Hermione semblait abattue, et un peu incrédule, certainement furieuse contre elle-même de ne pas s'être rendue compte que son sujet d'expérience était déjà à l'étude.
- "Ils développent ce projet en toute confidentialité", ajouta Severus. "Je n'en ai entendu parler que parce qu'ils m'ont contacté pour prendre un poste de chercheur." - A vrai dire, de chef de projet, mais il ne jugea pas nécessaire de préciser. - "Toujours est-il que si vous entrepreniez des recherches sur le sujet, elles seraient obsolètes d'ici la fin de l'année. Sans compter le fait que vous auriez besoin de matériel dont Poudlard ne dispose pas, ainsi que d'un vampire pour d'éventuels tests. Non, contrairement à la croyance populaire, je n'en suis pas un."
- "Je ne pensais pas que vous étiez..." - Elle s'interrompit elle-même d'un geste de la main, et sortit un bloc-notes de son sac. - "Mon deuxième projet concernait l'élaboration d'une potion qui contrerait l'effet des détraqueurs pendant un laps de temps donné."

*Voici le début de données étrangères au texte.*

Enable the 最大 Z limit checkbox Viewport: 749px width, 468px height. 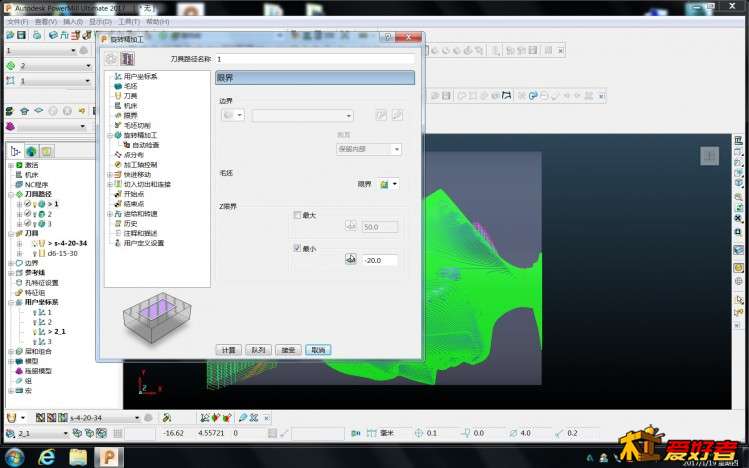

Rogue haussa un sourcil. Il était prévisible qu'Hermione ait prévu une solution de secours, mais il avait apparemment donné trop de crédit à l'esprit de la jeune femme: il s'attendait à quelque chose de plus original.
- "Brillant, Miss Granger...", souffla-t-il avec le ton caustique et agacé qu'il réservait aux étudiants de première année qui se risquaient à des suggestions stupides.
- "C'était seulement la solution de dernier recours."
- "Vous voulez dire que vous avez un autre projet intéressant et original à l'esprit, et que vous vous permettez de nous faire perdre notre temps en mentionnant une idée aussi banale qu'une potion contre les détraqueurs?"
Merlin. Elle était exaspérante. Toutefois, il se demanda un moment ce qui pouvait la pousser à préférer proposer un projet insignifiant, plutôt que d'évoquer directement ce qu'elle avait envisagé en premier lieu.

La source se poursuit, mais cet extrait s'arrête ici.